Ulasfakta – Warga di wilayah Meral Barat mengeluhkan ketidaksesuaian jadwal pemadaman listrik yang dilakukan oleh PLN ULP Tanjungbalai Karimun. Pemadaman bergilir yang seharusnya mulai dari Senin, 17 Februari 2025, ternyata terjadi di luar jadwal yang telah diumumkan.
Seorang warga, Dwi, mengungkapkan bahwa semalam, 17 Februari, dijadwalkan pemadaman hingga pukul 23:30 WIB dan wilayahnya tidak termasuk dalam jadwal tersebut.
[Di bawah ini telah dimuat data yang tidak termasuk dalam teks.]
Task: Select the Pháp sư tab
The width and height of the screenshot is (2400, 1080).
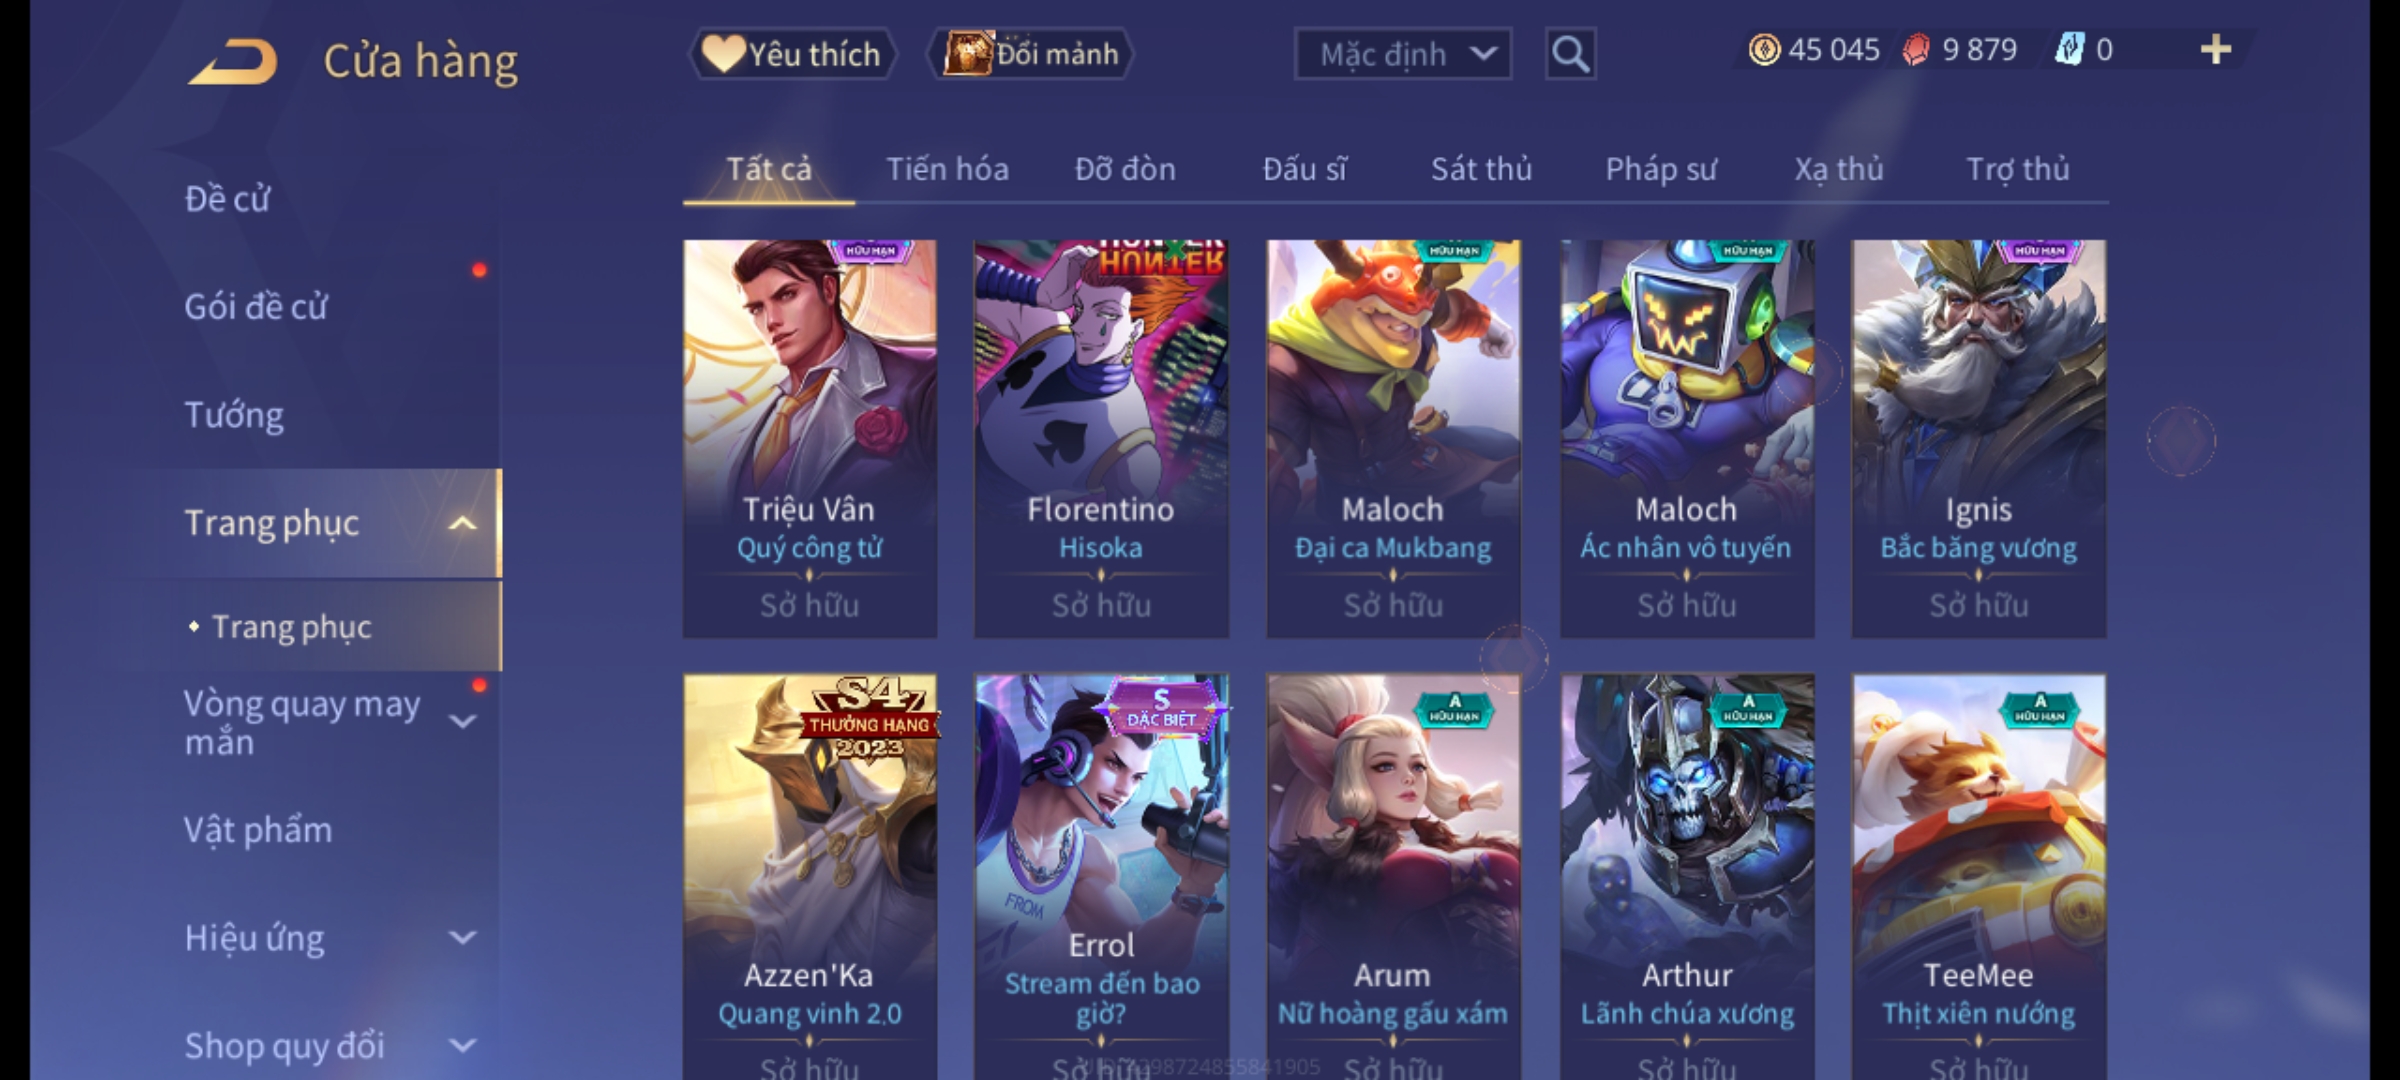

Namun, setelah melakukan konfirmasi, petugas PLN menginformasikan bahwa pemadaman baru dijadwalkan dari pukul 00:00 WIB hingga 03:00 WIB. “Listrik di lingkungan kami sudah padam sejak pukul 23:30 WIB, jauh lebih awal dari yang dijadwalkan,” kata Dwi.
Tak hanya itu, Dwi menambahkan bahwa pemadaman listrik juga terjadi beberapa kali di luar jadwal yang ditetapkan, menimbulkan kekhawatiran akan kerusakan pada peralatan elektronik di rumahnya. “Menjelang siang juga mati dua kali, dan lama-kelamaan barang-barang elektronik di rumah kami menjadi rusak,” ujarnya.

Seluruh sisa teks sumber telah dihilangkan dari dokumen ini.